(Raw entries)
◆ ◆ ◆ ◆
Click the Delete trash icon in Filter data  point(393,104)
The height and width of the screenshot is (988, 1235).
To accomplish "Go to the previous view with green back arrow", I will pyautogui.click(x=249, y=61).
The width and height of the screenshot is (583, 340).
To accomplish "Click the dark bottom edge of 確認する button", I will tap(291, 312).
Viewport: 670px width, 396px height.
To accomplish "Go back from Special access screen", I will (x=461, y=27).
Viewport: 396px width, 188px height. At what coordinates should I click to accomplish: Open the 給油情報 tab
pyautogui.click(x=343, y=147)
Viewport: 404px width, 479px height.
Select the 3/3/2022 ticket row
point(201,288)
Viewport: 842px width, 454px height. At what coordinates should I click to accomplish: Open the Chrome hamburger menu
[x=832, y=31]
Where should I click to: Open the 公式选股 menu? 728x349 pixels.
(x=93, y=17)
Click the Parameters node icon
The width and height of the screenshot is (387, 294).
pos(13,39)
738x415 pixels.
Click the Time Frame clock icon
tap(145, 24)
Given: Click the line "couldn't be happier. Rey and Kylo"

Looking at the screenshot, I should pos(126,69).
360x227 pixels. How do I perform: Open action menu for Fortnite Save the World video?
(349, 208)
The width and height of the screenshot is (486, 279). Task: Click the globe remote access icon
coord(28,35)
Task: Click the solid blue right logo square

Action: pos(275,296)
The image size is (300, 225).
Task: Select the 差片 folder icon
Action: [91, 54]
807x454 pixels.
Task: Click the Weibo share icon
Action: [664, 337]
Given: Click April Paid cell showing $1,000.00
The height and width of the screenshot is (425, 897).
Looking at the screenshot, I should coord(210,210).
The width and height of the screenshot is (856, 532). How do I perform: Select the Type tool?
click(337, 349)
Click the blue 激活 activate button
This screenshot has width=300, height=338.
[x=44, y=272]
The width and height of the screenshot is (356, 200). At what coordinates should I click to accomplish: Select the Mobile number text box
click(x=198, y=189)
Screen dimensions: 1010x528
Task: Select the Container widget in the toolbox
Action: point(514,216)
◆ ◆ ◆ ◆
### Exercise instructions
Copy out every one of the entries above, character for character, with nothing changed, added, or left out.

### Answer below
Click the Delete trash icon in Filter data  point(393,104)
The height and width of the screenshot is (988, 1235).
To accomplish "Go to the previous view with green back arrow", I will pyautogui.click(x=249, y=61).
The width and height of the screenshot is (583, 340).
To accomplish "Click the dark bottom edge of 確認する button", I will tap(291, 312).
Viewport: 670px width, 396px height.
To accomplish "Go back from Special access screen", I will (x=461, y=27).
Viewport: 396px width, 188px height. At what coordinates should I click to accomplish: Open the 給油情報 tab
pyautogui.click(x=343, y=147)
Viewport: 404px width, 479px height.
Select the 3/3/2022 ticket row
point(201,288)
Viewport: 842px width, 454px height. At what coordinates should I click to accomplish: Open the Chrome hamburger menu
[x=832, y=31]
Where should I click to: Open the 公式选股 menu? 728x349 pixels.
(x=93, y=17)
Click the Parameters node icon
The width and height of the screenshot is (387, 294).
pos(13,39)
738x415 pixels.
Click the Time Frame clock icon
tap(145, 24)
Given: Click the line "couldn't be happier. Rey and Kylo"

Looking at the screenshot, I should pos(126,69).
360x227 pixels. How do I perform: Open action menu for Fortnite Save the World video?
(349, 208)
The width and height of the screenshot is (486, 279). Task: Click the globe remote access icon
coord(28,35)
Task: Click the solid blue right logo square

Action: pos(275,296)
The image size is (300, 225).
Task: Select the 差片 folder icon
Action: [91, 54]
807x454 pixels.
Task: Click the Weibo share icon
Action: [664, 337]
Given: Click April Paid cell showing $1,000.00
The height and width of the screenshot is (425, 897).
Looking at the screenshot, I should coord(210,210).
The width and height of the screenshot is (856, 532). How do I perform: Select the Type tool?
click(337, 349)
Click the blue 激活 activate button
This screenshot has width=300, height=338.
[x=44, y=272]
The width and height of the screenshot is (356, 200). At what coordinates should I click to accomplish: Select the Mobile number text box
click(x=198, y=189)
Screen dimensions: 1010x528
Task: Select the Container widget in the toolbox
Action: point(514,216)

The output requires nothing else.